__WHAT THE EXERCISE ASKS__.
Print exactly the lines from the one containing "Instruction: Open the" through the last line of the entries below; the pictures stay out of the copy.

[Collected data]
________________________
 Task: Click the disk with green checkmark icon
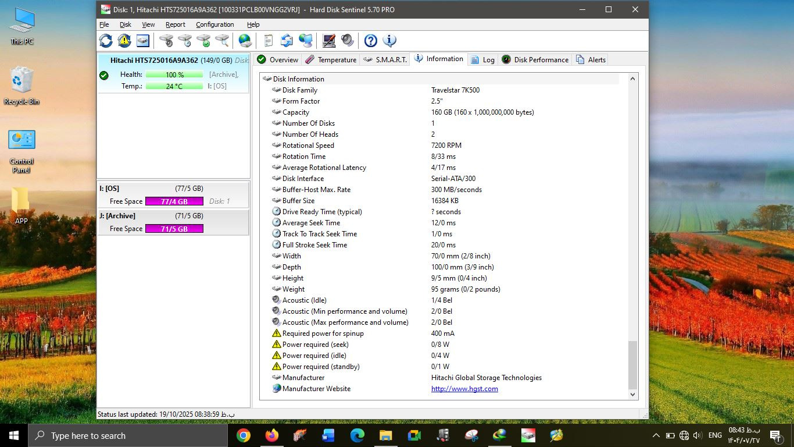[x=203, y=40]
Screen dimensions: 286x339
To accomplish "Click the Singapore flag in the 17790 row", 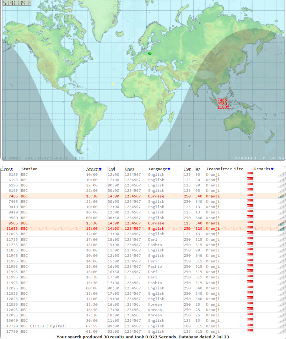I will 250,331.

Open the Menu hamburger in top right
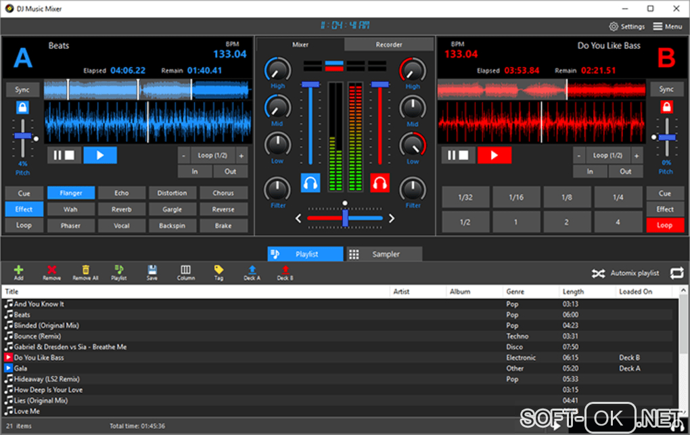click(x=658, y=26)
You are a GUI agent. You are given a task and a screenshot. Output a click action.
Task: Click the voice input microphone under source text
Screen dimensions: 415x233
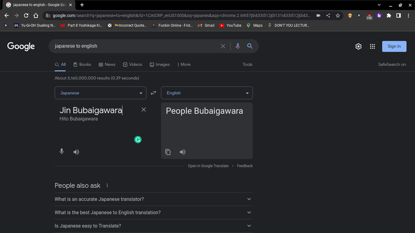pos(62,151)
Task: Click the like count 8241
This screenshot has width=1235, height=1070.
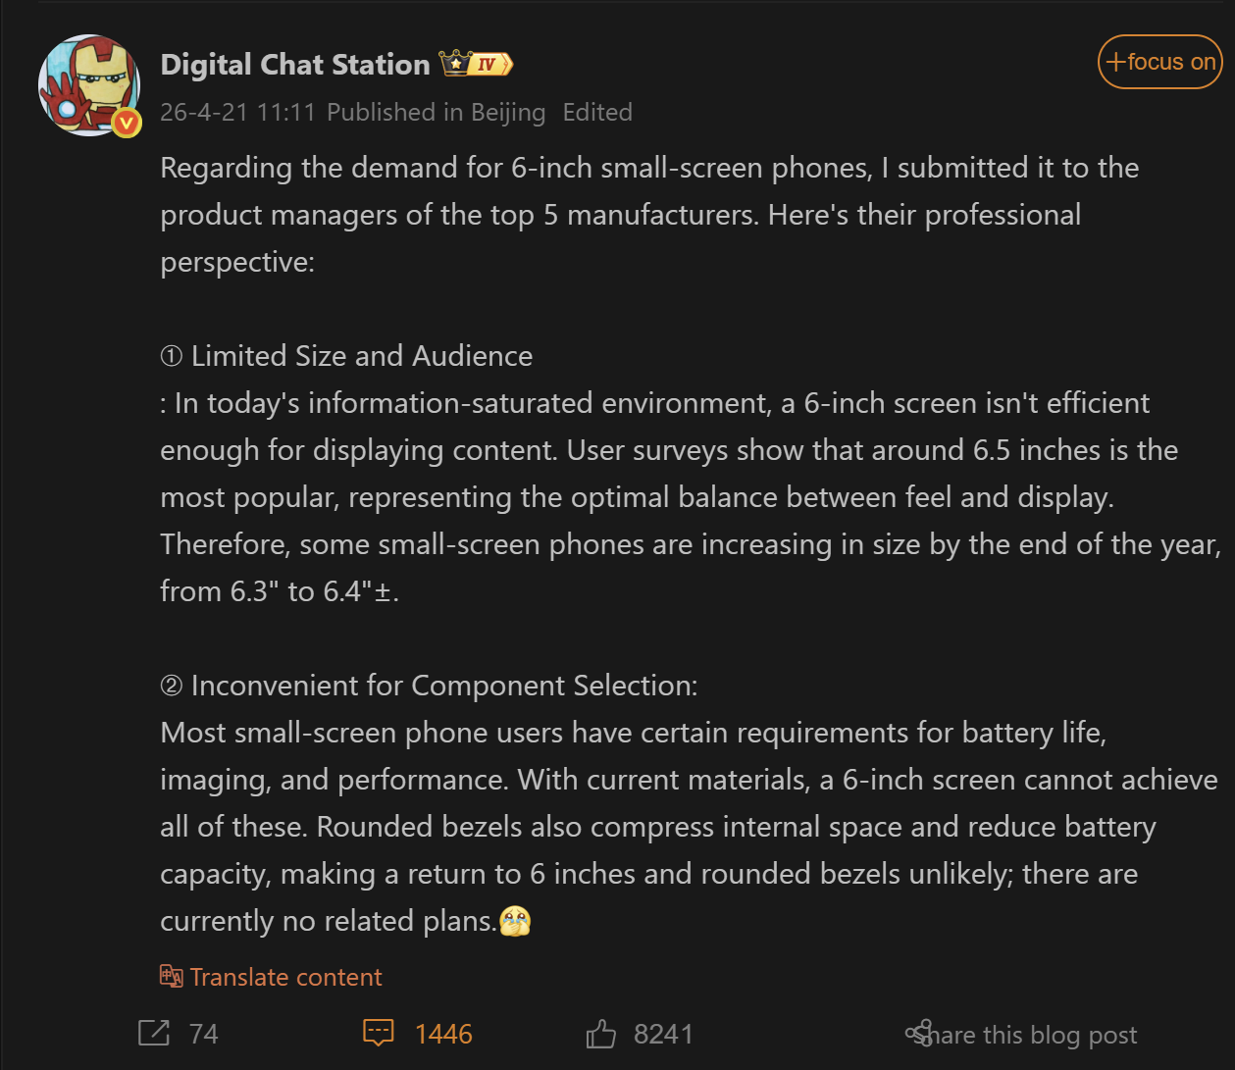Action: (663, 1034)
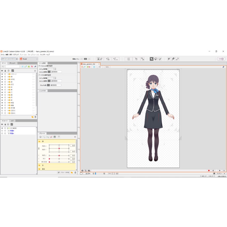
Task: Hide the コアパーツ part with its eye toggle
Action: [x=2, y=74]
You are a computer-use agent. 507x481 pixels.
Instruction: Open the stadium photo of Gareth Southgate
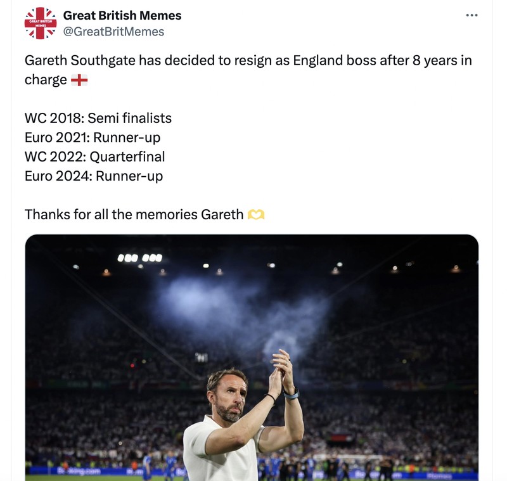click(x=251, y=355)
________________________
__RESPONSE BELOW__.
Instruction: Open the stadium photo of Gareth Southgate
click(x=251, y=355)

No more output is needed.